The old is dying and the new cannot be born: states, strategies, socialisms

12th Annual Historical Materialism Conference

School of Oriental & African Studies
University of London
Thornhaugh Street,
Russell Square,
London

Thursday 5 to Sunday 8 November 2015


As austerity tightens its grip around the throats of the peoples of Europe, but also rears its ugly head in Brazil and elsewhere, we are forced to recognize that it is not the mere by product of
the economic crisis but a political project in its own right, one whose aim is to deepen and consolidate the most uncompromising forms of neoliberal capitalism.

It cannot be said that this project has hitherto been met with passivity, even if social movements of resistance have been mostly far from strong enough to halt its advance.
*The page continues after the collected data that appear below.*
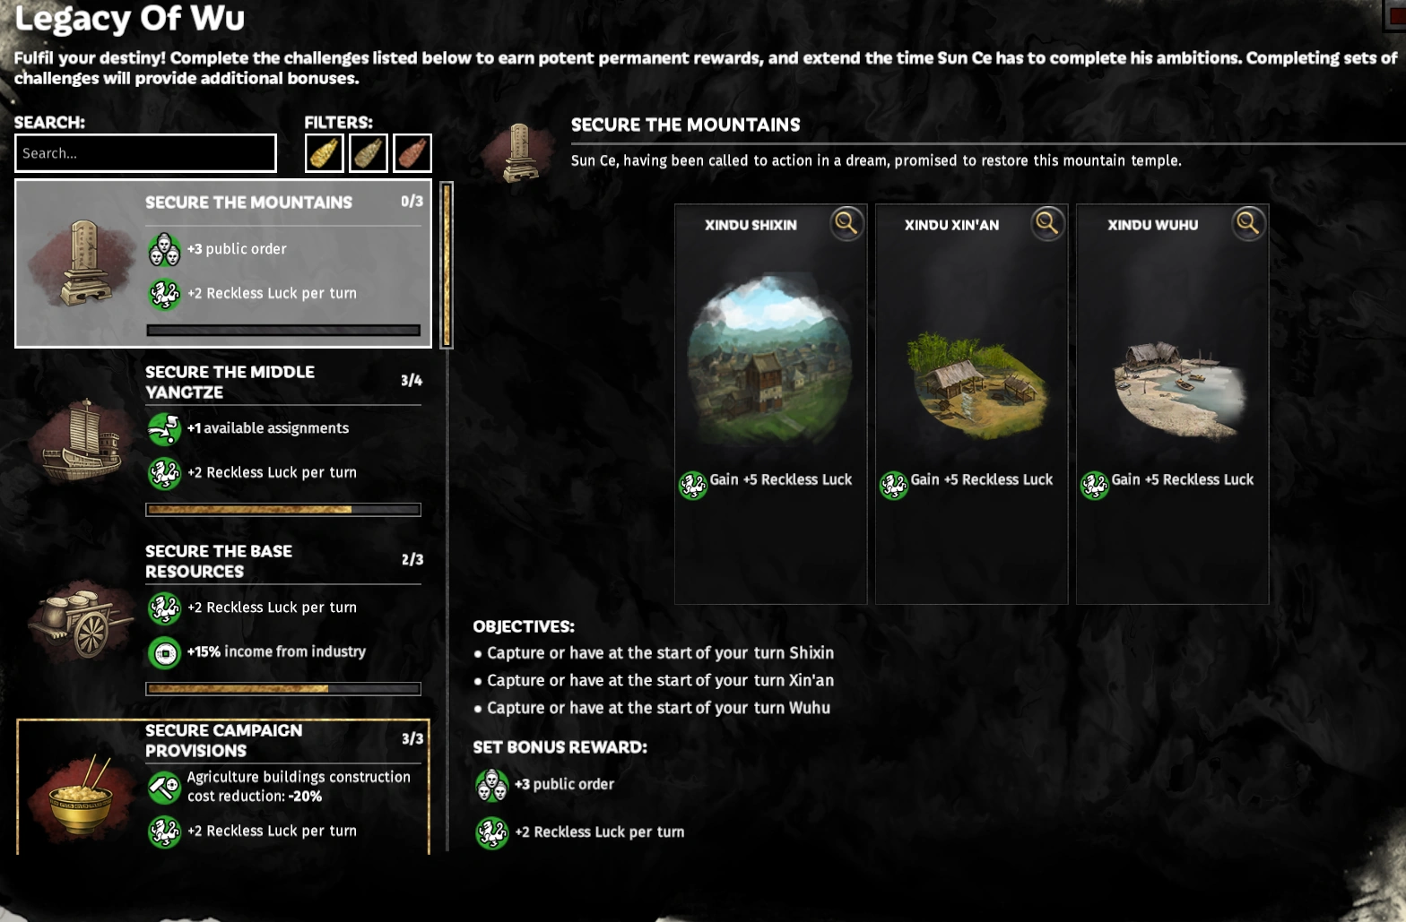Click the agriculture construction cost hammer icon

(164, 788)
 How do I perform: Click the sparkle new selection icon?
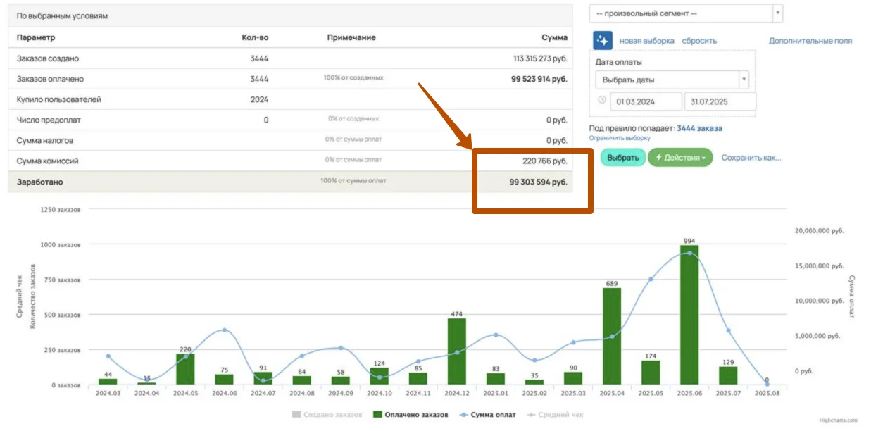[x=603, y=40]
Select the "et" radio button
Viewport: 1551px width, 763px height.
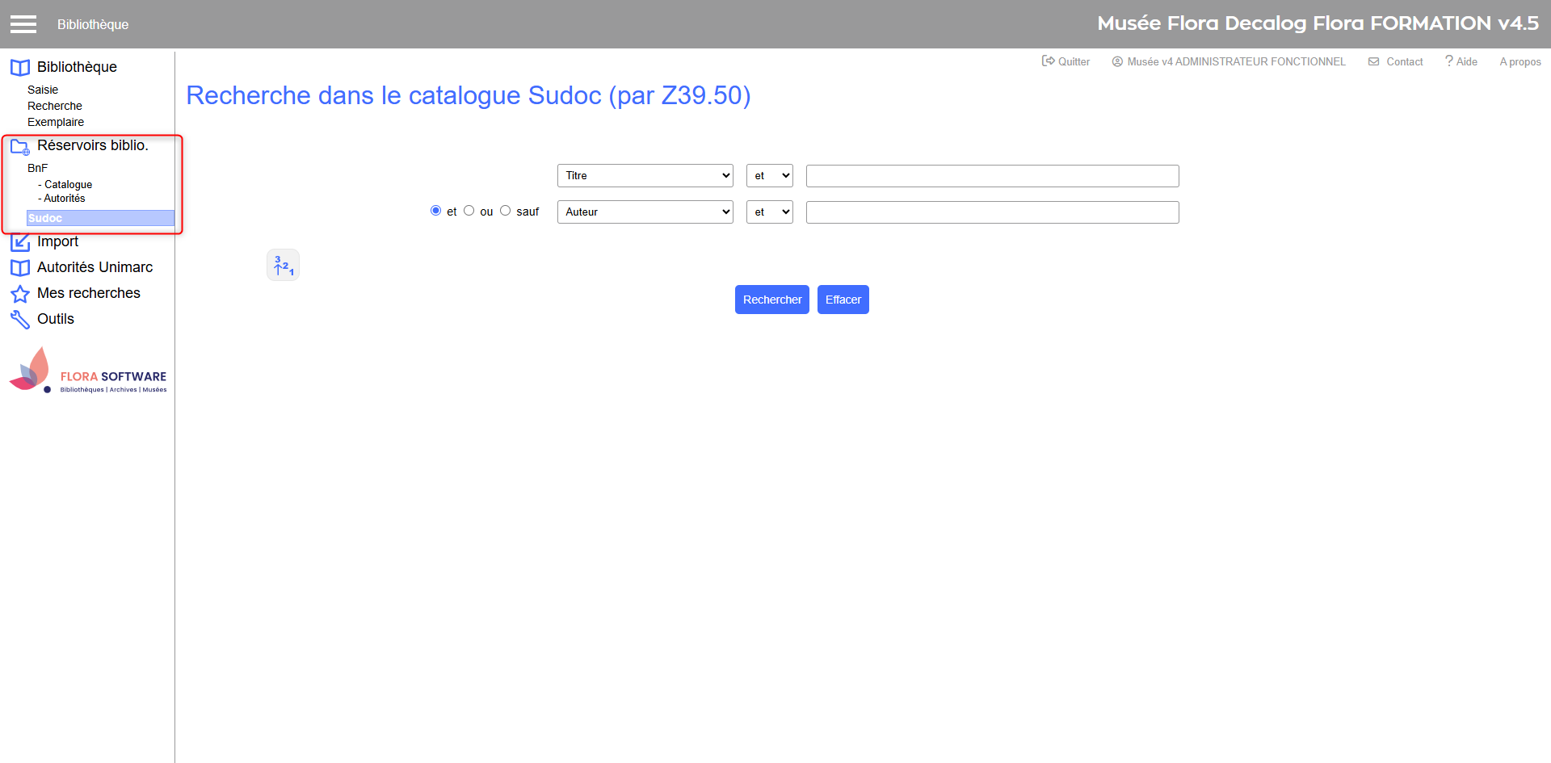436,211
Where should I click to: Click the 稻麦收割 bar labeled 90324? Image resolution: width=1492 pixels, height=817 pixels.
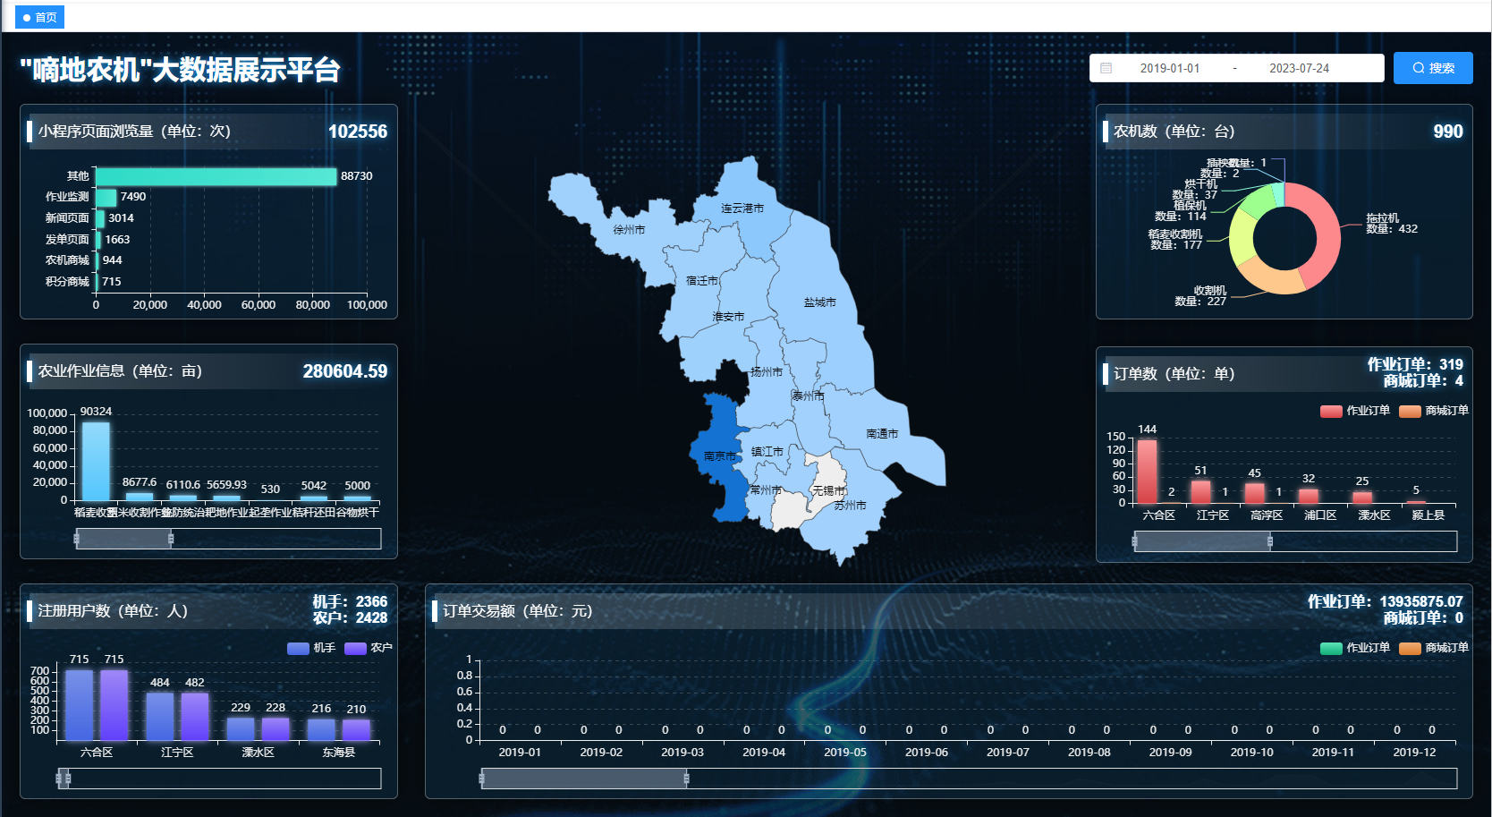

Yet something is perhaps beginning to change, namely the emergence of counter-austerity projects that have pitched themselves at a political - even electoral or governmental -level.

With all their weaknesses, hesitations and contradictions, the chinks of light in Southern Europe, amongst others, should compel Marxists to pose a whole series of ‘old’ strategic and theoretical problems in new garbs and new configurations, but perhaps also to retire some of our dear fetishes and shibboleths, and to experiment with forms and strategies adequate to our present.

Among the themes that have returned to the agenda are: the relationship of movements and parties of the radical Left to states and governments; the need for a political response
to how class power is enmeshed with forms of domination that have gender, race, imperialism or sexuality as their axes; possible socialist futures and the transitional mediations implied
by them; the guiding dichotomies of left thought: reform and revolution, revolution and revolt, state and movement, parties classes and masses; the link between the limits to capital and the limits of politics.